**** Information provided

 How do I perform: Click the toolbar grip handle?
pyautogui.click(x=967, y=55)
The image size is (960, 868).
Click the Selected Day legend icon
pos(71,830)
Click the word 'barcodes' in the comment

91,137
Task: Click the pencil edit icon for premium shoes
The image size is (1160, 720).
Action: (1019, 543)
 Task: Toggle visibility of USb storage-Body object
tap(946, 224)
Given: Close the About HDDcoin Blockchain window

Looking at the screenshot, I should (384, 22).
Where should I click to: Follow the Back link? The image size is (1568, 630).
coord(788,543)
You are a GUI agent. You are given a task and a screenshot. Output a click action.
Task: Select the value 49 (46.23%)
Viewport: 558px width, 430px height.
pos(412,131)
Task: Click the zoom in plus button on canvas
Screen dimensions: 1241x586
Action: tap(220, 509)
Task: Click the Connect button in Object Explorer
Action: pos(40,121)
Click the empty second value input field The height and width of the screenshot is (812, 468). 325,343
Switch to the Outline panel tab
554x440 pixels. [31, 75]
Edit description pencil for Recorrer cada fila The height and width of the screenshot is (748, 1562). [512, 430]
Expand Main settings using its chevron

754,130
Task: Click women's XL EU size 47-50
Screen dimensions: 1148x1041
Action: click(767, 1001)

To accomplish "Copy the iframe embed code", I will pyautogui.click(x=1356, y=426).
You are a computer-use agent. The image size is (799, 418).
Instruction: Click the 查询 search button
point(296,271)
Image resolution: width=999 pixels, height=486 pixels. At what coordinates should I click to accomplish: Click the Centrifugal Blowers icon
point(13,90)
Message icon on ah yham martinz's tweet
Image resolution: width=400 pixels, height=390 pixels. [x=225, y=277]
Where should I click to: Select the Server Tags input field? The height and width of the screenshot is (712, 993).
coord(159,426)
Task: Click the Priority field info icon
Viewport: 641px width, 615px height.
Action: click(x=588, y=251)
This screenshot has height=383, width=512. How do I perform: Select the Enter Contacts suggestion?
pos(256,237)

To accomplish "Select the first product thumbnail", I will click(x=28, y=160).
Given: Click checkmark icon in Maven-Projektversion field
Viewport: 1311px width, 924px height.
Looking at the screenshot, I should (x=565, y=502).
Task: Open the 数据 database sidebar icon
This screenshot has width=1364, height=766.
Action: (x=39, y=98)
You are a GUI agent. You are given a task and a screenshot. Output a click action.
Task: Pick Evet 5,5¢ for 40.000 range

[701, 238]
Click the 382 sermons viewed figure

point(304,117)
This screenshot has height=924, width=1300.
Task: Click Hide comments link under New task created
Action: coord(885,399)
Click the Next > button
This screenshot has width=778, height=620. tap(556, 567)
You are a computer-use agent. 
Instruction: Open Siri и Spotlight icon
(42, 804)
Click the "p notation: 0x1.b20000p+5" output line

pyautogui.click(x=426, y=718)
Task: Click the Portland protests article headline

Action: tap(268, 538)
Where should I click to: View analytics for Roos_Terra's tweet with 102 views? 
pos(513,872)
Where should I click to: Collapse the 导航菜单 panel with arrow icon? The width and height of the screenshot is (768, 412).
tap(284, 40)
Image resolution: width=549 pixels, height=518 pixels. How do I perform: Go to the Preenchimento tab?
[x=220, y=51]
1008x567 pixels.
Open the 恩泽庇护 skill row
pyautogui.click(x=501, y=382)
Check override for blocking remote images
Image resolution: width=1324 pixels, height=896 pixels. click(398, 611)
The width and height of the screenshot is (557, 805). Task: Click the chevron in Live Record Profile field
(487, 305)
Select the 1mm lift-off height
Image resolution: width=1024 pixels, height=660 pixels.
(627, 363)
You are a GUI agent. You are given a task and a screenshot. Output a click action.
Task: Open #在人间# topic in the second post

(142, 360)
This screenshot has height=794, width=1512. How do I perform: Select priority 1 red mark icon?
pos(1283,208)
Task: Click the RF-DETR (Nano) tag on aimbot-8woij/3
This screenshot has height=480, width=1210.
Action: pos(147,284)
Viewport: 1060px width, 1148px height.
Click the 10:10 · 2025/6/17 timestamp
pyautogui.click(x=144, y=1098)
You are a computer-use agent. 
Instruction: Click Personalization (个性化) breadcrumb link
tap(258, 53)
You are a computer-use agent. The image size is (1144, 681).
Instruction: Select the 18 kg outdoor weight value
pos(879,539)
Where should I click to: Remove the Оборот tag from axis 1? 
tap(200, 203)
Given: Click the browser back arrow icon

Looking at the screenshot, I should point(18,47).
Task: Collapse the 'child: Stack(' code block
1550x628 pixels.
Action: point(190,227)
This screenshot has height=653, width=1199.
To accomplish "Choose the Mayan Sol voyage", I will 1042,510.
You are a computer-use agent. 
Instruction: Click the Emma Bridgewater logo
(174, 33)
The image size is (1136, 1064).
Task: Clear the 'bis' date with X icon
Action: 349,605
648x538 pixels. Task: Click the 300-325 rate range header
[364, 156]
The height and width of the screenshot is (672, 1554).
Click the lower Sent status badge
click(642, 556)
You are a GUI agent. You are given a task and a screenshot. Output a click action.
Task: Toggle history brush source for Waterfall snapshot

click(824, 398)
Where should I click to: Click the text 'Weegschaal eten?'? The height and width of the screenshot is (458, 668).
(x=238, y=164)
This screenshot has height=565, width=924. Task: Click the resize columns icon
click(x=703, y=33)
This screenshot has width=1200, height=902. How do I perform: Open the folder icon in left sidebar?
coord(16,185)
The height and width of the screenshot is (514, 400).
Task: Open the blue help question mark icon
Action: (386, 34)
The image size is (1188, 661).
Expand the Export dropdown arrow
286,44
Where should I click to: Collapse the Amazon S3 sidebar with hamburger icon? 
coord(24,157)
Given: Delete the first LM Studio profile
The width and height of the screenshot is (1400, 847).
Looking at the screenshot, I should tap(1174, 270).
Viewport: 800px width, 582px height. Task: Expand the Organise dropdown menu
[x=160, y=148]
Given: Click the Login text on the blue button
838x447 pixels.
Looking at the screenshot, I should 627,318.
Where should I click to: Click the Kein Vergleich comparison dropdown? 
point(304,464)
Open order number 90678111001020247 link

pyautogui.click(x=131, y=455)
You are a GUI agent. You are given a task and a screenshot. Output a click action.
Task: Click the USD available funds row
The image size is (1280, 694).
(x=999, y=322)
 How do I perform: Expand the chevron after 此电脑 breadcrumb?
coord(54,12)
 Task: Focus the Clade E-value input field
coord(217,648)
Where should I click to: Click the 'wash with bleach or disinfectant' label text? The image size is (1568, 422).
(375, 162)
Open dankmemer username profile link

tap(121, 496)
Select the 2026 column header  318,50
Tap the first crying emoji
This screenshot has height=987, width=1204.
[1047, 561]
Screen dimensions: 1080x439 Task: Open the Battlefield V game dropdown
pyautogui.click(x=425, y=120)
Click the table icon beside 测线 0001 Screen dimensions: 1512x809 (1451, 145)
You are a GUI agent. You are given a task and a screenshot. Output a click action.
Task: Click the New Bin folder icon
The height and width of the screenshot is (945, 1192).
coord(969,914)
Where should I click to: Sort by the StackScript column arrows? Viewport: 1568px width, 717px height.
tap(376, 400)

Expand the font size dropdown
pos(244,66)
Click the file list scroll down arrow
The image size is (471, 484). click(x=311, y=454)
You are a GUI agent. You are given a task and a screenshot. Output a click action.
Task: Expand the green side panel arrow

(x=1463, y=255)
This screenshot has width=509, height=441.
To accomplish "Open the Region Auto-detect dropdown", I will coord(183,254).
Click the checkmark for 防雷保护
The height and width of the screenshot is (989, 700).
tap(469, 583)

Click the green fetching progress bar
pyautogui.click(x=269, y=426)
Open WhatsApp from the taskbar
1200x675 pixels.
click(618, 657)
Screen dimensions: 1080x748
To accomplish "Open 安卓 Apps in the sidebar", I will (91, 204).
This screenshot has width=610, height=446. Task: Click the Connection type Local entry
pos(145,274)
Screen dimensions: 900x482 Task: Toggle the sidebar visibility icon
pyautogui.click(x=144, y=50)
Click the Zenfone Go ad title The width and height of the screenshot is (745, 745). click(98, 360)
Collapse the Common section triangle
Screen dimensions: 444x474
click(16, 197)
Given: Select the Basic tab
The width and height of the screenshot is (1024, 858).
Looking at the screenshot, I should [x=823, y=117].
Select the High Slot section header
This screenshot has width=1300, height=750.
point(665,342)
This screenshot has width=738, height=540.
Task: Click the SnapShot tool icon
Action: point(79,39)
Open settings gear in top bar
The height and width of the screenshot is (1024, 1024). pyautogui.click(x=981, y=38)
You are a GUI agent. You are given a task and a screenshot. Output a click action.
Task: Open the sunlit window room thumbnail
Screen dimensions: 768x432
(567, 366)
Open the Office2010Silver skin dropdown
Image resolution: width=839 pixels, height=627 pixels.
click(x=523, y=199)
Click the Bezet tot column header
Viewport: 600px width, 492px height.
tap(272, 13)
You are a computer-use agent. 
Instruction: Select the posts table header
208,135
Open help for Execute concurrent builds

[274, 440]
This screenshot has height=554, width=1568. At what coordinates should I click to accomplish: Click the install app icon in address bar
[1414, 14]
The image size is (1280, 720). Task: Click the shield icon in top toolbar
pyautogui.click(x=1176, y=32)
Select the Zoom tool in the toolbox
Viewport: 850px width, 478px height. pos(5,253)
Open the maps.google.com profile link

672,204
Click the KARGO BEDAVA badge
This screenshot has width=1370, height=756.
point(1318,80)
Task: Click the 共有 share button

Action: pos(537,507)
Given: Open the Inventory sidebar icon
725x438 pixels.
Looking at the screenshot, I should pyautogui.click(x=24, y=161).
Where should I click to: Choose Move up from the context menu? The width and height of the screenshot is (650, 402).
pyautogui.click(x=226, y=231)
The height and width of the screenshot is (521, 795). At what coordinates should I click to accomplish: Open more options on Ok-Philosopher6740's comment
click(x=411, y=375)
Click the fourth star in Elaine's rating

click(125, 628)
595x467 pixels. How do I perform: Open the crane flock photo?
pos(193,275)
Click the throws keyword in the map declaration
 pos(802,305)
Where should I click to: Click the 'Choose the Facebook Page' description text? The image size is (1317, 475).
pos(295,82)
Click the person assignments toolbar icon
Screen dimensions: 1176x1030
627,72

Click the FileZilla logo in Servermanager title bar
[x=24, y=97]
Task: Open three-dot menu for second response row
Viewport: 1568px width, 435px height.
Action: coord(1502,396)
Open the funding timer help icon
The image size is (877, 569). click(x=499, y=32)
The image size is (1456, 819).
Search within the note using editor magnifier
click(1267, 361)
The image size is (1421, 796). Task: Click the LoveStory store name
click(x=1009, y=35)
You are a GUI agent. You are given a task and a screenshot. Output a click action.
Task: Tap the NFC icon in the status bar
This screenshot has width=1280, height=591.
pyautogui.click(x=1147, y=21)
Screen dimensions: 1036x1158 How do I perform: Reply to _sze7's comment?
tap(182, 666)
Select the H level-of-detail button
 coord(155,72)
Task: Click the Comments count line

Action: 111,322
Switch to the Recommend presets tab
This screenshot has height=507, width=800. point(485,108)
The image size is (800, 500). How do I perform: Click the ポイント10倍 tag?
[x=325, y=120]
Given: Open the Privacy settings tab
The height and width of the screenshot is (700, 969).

********

# Directions
Check each line of the records above for the string "will", and report every line that has it.

# Response to the task
To accomplish "Copy the iframe embed code", I will pyautogui.click(x=1356, y=426).
To accomplish "Select the first product thumbnail", I will click(x=28, y=160).
To accomplish "Choose the Mayan Sol voyage", I will 1042,510.
To accomplish "Open the Region Auto-detect dropdown", I will coord(183,254).
To accomplish "Open 安卓 Apps in the sidebar", I will (91, 204).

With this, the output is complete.